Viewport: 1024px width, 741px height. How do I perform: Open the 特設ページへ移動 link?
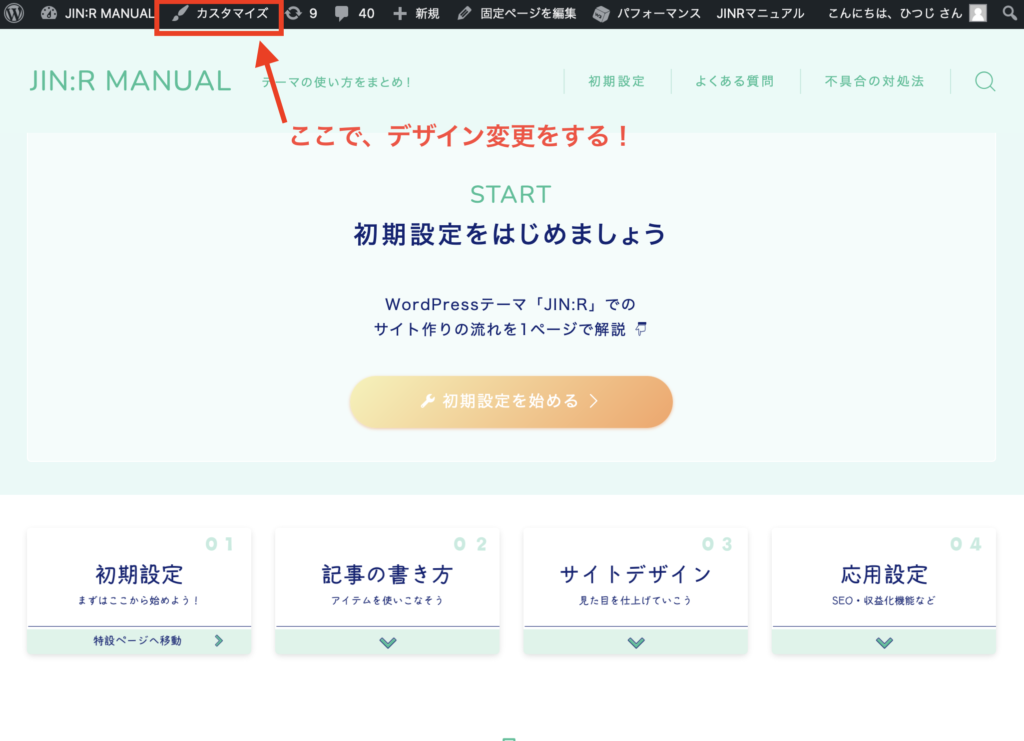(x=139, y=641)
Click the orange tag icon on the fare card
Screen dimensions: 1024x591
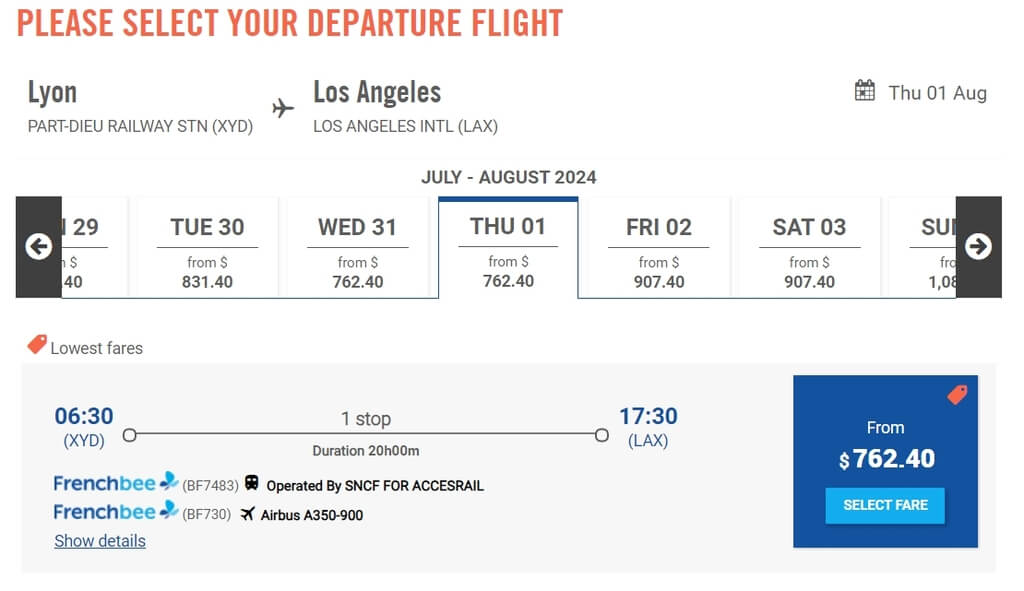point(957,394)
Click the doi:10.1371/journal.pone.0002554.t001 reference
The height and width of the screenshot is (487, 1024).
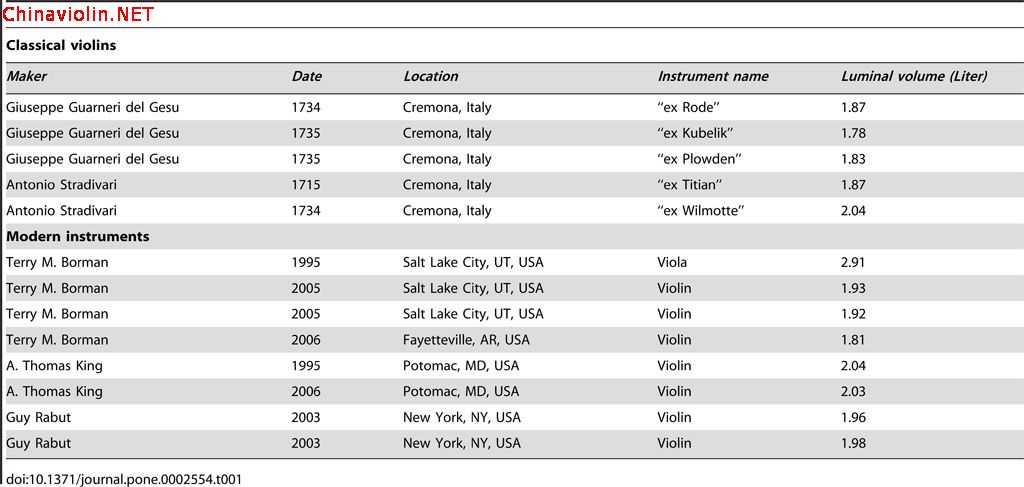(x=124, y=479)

****************

## Exercise details
Reproduce every line of the records above word for word, leaving out the pictures.

## Exercise response
Viewport: 1024px width, 741px height. How do I perform: Open the 特設ページへ移動 link?
(x=139, y=641)
Click the orange tag icon on the fare card
Screen dimensions: 1024x591
point(957,394)
Click the doi:10.1371/journal.pone.0002554.t001 reference
The height and width of the screenshot is (487, 1024).
(x=124, y=479)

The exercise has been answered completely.